Colonoscopy pathology examination can find cells of early-stage colon tumor from small tissue slices. Pathologists need to daily examine hundreds of tissue slices, which is a time consuming and exhausting work. Here we propose a challenge task on automatic colonoscopy tissue segmentation and screening, aiming at automatic lesion segmentation and classification of the whole tissue (benign vs. malignant).
This dataset has positive samples and negative samples. Training positive samples contain 250 images of tissue from 93 WSIs, with pixel-level annotation in jpg format, where 0 means background and 255 for foreground (malignant lesion). You could simply get binary mask by a threshold 128. Training negative samples contain 410 images of tissue from 231 WSI. This negative images have no annotation because they don't have any malignant lesion.
For colonoscopy pathology examination, there are 10 or more tissues in a single WSI. To make this task easier, we selected one or two tissues in a WSI and did segment annotation by our pathologists. Also, we notice a small number of malignant grands could be missed by pathologists.

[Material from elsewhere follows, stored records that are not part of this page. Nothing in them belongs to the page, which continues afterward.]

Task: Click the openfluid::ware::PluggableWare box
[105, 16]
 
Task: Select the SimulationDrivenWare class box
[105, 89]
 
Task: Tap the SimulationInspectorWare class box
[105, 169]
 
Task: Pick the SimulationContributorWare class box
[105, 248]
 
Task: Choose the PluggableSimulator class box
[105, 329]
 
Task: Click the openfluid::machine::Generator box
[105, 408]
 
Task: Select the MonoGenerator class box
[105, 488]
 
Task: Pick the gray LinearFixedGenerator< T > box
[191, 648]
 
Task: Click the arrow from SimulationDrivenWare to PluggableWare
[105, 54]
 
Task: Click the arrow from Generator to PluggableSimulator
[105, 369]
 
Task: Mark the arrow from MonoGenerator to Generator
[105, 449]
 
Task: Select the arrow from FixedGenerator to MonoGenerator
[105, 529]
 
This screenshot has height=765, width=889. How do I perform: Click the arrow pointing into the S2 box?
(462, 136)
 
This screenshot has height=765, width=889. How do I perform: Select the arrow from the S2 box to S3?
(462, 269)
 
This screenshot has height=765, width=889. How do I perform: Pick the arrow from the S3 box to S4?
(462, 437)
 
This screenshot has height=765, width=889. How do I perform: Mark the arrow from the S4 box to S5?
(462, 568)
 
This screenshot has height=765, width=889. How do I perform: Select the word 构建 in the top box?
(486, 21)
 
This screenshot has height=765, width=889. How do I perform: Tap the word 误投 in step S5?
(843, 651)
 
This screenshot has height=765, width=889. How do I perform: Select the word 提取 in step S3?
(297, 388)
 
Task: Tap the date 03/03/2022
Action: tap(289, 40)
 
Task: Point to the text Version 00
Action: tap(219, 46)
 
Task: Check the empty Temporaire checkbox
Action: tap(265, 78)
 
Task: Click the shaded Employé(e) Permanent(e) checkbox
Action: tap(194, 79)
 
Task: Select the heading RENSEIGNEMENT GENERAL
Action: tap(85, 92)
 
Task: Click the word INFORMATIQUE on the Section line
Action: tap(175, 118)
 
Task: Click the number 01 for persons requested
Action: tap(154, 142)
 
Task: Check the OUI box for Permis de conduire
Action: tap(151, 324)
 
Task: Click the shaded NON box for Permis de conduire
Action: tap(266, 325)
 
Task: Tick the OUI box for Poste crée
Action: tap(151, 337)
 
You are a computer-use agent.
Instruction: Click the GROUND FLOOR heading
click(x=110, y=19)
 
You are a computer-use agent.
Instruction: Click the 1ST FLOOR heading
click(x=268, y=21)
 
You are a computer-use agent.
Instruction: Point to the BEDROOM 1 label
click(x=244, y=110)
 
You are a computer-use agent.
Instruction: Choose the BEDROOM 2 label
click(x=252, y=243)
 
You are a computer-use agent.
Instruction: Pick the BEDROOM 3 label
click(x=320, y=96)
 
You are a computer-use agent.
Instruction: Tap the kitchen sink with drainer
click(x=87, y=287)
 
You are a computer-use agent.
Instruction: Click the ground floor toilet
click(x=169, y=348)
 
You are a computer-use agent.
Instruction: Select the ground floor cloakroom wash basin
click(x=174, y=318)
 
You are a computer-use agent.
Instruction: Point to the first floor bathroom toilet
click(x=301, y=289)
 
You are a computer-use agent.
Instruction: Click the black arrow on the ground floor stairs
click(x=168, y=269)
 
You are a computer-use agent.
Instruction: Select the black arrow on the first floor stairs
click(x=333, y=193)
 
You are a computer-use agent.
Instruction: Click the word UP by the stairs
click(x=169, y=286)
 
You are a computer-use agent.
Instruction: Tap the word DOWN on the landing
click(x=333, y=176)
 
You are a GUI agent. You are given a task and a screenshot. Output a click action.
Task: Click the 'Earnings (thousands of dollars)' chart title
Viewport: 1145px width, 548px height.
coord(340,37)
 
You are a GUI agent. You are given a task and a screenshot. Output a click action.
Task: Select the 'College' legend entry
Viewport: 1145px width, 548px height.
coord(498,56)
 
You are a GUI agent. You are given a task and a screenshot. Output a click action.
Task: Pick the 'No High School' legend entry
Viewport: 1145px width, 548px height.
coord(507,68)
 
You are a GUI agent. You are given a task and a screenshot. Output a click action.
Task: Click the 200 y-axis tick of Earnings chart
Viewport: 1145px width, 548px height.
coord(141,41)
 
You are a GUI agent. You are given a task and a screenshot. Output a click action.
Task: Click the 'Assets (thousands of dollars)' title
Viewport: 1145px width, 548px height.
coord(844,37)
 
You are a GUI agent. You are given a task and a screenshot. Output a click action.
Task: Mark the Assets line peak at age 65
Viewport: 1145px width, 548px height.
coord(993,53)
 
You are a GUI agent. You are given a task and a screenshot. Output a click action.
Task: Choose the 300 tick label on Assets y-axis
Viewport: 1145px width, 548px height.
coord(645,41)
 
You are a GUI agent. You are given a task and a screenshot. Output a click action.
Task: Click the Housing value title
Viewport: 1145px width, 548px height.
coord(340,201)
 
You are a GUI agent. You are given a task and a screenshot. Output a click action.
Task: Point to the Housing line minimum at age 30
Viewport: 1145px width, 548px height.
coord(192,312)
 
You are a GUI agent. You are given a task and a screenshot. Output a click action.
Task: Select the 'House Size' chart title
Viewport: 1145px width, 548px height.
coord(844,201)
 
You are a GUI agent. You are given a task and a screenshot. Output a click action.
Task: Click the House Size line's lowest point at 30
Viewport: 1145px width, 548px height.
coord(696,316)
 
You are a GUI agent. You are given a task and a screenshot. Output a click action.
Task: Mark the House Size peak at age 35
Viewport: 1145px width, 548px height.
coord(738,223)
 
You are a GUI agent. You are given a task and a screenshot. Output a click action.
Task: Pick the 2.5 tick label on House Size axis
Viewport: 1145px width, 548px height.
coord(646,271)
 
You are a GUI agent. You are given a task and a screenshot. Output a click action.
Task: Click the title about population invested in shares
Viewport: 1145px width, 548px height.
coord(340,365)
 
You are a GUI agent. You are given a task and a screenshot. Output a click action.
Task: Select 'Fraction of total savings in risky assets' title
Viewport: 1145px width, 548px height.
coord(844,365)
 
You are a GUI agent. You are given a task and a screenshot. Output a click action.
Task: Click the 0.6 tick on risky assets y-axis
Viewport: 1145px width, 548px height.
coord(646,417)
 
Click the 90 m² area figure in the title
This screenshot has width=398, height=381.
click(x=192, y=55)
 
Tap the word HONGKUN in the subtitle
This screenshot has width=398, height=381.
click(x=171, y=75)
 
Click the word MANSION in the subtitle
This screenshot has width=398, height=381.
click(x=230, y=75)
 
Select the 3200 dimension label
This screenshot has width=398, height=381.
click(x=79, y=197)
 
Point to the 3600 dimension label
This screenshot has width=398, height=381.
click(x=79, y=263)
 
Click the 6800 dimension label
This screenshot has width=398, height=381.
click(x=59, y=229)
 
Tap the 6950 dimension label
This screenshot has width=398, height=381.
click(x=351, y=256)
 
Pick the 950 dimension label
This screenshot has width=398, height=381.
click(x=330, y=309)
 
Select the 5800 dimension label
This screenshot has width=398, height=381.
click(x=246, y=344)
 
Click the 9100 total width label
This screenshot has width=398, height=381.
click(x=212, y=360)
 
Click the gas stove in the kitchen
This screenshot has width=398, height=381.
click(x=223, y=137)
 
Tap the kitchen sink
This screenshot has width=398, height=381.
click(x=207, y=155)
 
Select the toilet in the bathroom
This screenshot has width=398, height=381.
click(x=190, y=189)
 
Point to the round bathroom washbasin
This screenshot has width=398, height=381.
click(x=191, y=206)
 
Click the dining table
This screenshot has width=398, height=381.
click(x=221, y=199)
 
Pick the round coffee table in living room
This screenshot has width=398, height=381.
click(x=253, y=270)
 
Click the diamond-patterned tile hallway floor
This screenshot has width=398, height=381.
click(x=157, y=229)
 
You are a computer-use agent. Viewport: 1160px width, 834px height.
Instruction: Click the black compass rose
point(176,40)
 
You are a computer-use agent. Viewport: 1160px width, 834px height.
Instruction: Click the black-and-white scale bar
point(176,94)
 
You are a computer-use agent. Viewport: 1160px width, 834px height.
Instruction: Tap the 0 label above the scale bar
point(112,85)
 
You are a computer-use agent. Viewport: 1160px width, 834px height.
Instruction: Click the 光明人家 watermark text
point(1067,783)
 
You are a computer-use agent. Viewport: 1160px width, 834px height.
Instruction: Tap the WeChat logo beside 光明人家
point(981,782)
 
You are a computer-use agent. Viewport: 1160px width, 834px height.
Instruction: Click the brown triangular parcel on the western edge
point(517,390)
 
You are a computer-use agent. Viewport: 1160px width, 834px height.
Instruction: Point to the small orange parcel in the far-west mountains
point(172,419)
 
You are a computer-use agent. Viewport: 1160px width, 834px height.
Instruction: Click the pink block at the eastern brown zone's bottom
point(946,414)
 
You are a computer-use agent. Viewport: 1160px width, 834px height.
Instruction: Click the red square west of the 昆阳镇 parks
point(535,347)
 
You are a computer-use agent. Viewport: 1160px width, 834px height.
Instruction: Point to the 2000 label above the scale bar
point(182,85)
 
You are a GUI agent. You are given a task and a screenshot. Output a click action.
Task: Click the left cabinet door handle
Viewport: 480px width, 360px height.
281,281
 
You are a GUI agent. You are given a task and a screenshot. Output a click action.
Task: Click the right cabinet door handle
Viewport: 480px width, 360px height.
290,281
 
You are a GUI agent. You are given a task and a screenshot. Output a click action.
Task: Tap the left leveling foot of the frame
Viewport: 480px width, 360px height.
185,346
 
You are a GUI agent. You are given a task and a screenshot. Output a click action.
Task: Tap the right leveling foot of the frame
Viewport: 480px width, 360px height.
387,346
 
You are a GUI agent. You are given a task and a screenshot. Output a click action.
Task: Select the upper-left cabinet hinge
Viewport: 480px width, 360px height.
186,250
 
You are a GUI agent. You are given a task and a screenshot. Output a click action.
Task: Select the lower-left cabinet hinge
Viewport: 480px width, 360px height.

The average size of all images are of 5000x5000 pixels, some of them are extremely huge. We will also provide another 152 patients' 212 tissues as the testing set, in which 90 images from 65 patients contain lesion. All whole slide images were stained by hematoxylin and eosin and scanned at X20.
The data in the challenge will show great variations in terms of appearance because the data are collected from 4 medical centers, especially from several small centers in developing countries/regions. Image style differences can be an obstacle for the screening task. Holding the challenge and releasing the large quantity of expert level annotations will attract much attention from the medical imaging community and substantially advance the research on automatic colonoscopy screening.
The criteria for distinguishing between benign(negative) and malignant(positive) is really hard. Again, to make this task easier for a academic competition, according to WHO classification of tumours of the digestive system, we regard the following diseases as malignant lesion: high grade intraepithelial neoplasia and adenocarcinoma, including papillary adenocarcinoma, mucinous adenocarcinoma, poorly cohesive carcinoma and signet ring cell carcinoma. Low grade intraepithelial neoplasia and severe inflammation are usually hard case for pathologists. Then this dataset will not include these hard cases. Notice that in practical clinical diagnosis, pathologists would face more difficult and complicated situations.